YOUR OBJECTIVE:
Among the lines below, copy each one in which "button" appears.

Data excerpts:
________________________
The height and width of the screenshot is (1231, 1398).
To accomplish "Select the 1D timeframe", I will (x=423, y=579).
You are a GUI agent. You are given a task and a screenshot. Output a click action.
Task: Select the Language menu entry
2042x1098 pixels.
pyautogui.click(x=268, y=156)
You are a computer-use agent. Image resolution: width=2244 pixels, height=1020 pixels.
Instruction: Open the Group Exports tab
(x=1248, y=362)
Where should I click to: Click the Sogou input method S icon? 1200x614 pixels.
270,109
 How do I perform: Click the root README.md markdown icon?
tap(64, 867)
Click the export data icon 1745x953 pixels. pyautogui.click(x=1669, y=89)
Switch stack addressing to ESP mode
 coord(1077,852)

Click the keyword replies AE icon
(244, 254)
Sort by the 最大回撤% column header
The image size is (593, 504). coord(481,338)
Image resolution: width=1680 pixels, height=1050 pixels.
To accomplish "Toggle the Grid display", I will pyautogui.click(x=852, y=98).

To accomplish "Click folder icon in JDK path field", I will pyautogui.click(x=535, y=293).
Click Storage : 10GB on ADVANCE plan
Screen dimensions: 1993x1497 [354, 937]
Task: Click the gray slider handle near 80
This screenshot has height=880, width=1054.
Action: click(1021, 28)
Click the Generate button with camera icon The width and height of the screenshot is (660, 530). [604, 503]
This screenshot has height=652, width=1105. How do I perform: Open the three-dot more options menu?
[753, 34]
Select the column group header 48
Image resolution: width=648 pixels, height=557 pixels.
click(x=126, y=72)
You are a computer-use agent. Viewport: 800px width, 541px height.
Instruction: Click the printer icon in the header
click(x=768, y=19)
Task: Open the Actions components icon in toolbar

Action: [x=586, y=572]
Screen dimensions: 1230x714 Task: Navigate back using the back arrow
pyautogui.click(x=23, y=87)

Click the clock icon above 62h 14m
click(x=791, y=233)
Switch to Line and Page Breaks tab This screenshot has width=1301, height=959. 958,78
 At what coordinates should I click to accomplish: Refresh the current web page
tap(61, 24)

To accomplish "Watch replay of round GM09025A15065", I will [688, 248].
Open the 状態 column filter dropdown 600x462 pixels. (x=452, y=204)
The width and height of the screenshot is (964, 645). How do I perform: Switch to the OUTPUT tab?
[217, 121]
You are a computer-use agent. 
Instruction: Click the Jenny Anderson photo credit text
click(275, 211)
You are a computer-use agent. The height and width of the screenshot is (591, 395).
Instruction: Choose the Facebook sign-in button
________________________
RESPONSE:
Click the Generate button with camera icon The width and height of the screenshot is (660, 530). [604, 503]
Instruction: Choose the Facebook sign-in button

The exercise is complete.